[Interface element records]
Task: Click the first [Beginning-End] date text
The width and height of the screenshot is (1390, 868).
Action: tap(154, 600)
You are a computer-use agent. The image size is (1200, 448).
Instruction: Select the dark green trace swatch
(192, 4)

* * *

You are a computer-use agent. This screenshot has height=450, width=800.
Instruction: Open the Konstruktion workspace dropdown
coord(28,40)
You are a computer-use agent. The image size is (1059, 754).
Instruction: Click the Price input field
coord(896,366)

▶ _WORK REQUIRED_
Copy out the items verbatim, starting at the line containing "You are a computer-use agent. This" and ending with the line containing "coord(896,366)", both lines included.

▶ _CORRECT RESPONSE_
You are a computer-use agent. This screenshot has height=450, width=800.
Instruction: Open the Konstruktion workspace dropdown
coord(28,40)
You are a computer-use agent. The image size is (1059, 754).
Instruction: Click the Price input field
coord(896,366)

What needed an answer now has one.